Understood. Thank you.
Thank you. Next question comes from the line of Jason D'souza. Please go ahead.
No, no. No, I'll just take some questions which have come on the wall. So first question is on the ophthalmology business. It seems to be that the business is just 10%. Any guidance on that?
I think we'll see double-digit growth in ophthalmology portfolio as well. Our chronic and glaucoma portfolio has done well. Some bit of slowdown is again attributed to the acute products. But otherwise, we are well poised to reach our aspirations of having a consistent INR 17-18 crore per month run rate for this portfolio in the next three to four months.
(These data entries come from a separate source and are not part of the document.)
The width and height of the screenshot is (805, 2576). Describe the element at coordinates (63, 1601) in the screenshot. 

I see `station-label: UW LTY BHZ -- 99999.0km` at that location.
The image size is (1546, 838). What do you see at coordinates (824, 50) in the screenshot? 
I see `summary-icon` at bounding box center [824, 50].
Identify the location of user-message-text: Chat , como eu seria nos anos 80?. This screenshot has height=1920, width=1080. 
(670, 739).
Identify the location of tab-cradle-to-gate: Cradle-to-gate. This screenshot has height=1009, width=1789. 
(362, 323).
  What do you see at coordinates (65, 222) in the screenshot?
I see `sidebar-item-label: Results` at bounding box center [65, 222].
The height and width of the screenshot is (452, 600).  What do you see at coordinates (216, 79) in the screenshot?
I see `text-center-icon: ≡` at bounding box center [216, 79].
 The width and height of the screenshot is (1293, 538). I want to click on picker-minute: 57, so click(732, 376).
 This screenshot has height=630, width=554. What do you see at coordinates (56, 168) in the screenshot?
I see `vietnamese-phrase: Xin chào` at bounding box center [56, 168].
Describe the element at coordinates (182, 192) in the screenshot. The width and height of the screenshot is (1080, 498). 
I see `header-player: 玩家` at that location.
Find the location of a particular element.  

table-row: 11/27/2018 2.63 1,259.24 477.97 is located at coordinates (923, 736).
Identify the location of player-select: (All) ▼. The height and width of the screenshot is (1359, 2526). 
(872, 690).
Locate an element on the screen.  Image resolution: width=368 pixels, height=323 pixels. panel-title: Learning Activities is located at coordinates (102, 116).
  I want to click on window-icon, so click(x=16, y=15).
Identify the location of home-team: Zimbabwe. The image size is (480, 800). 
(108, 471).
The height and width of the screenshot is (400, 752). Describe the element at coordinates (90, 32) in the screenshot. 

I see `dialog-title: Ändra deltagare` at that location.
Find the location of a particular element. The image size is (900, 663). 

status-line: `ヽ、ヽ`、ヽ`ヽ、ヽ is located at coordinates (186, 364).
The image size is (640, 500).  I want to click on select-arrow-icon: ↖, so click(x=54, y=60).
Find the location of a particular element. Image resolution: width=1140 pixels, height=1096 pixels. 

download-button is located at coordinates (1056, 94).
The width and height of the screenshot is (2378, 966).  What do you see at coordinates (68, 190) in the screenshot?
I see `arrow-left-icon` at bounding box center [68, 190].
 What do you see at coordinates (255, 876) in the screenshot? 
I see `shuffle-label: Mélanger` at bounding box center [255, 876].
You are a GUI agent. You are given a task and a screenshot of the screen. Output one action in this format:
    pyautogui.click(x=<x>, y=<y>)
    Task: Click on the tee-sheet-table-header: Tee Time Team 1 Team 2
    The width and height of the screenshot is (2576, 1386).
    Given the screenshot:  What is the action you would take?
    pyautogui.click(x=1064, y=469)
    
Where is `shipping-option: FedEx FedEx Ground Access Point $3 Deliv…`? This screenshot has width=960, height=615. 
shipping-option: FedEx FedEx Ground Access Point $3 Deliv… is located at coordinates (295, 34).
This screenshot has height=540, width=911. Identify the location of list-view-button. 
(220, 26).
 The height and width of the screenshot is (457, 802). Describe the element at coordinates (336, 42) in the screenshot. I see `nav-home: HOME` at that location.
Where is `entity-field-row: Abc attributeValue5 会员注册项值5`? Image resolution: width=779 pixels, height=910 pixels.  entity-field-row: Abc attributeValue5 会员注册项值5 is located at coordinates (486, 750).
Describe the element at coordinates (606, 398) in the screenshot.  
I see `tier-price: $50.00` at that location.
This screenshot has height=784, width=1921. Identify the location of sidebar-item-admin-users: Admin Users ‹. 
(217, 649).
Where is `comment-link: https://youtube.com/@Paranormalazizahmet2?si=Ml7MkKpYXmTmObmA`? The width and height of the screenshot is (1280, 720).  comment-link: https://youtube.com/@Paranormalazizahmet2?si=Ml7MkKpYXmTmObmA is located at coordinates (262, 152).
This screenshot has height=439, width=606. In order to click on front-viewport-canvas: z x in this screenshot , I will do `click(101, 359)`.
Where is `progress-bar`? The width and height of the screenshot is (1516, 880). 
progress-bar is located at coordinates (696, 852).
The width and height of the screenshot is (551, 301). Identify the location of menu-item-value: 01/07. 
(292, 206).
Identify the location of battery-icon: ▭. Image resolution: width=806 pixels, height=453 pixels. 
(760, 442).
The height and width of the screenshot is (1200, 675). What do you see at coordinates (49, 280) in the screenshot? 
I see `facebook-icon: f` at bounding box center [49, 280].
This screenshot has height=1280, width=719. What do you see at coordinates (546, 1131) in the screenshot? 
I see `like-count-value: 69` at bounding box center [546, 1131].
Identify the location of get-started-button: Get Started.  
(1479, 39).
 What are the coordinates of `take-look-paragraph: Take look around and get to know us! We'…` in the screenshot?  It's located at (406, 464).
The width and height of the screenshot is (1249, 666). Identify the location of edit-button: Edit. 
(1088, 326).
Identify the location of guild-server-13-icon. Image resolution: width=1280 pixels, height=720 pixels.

The other question is, which is there on the FY Q4 performance, any guidance on how the Q4 FY26 performance will be there?
So, quarter four, as what we have earlier shared, is India business should grow two to 300 basis points better than the market. And international business, as we have good order book, we should show the same performance as what we have demonstrated for quarter three, which by the end of the year should grow at high single digit. So we'll be, as per what guidance we have been giving in terms of both our businesses, India as well as international market, will plus minus show the same performance as what we have delivered in quarter three. And margin is close to around 28%.
Another question is, assuming, as we said, that the transaction gets closed in Q4, anything on the ESOP charge that we would like to mention?
So assuming if the change of control event happens in quarter four, then we are clearly looking at around INR 40 crores of ESOP charge whatever is balanced leftover to be charged in the quarter four.
Great. And the last question, which is there in the significant increase in other income to 18 crores, anything that you would like to highlight?
So, it's basically because of the simple reason that since we have repaid all our debts, we had some opening debts in last year. And now we have repaid all our debts, and we have a surplus cash which we are investing as per our treasury policy, and that's resulting into higher treasury income.
Great. That's it from my side. Over to you, Moderator.
Thank you. Ladies and gentlemen, that was the last question for today. We have reached the end of question and answer session. I would now like to hand the conference over to Nikhil for closing comments.
Thank you all for showing all the interest in JB Pharma's performance for the first nine months of the year. And the guidance that we want to give for the current year is we'll continue to outperform the market in India business. All our big brands will only get bigger driven by volume growth, particularly showing good performance in the chronic space. Equally, in the international market, we have bounced back in quarter three, and that momentum will continue in quarter four, backed up by our subsidiaries doing better, South Africa, Russia, as well as international branded businesses also show double-digit growth for the quarter. And we should end the year for our international business at high single digit growth. And we'll continue to maintain our EBITDA margins for the year close to 20%-29%.
That is in accord to the guidance that we have given to all of you in our previous investor calls. Thank you all.
Thank you.
Thank you.
Thank you. On behalf of JB Pharma, that concludes this conference. Thank you for joining us. You may now disconnect your lines.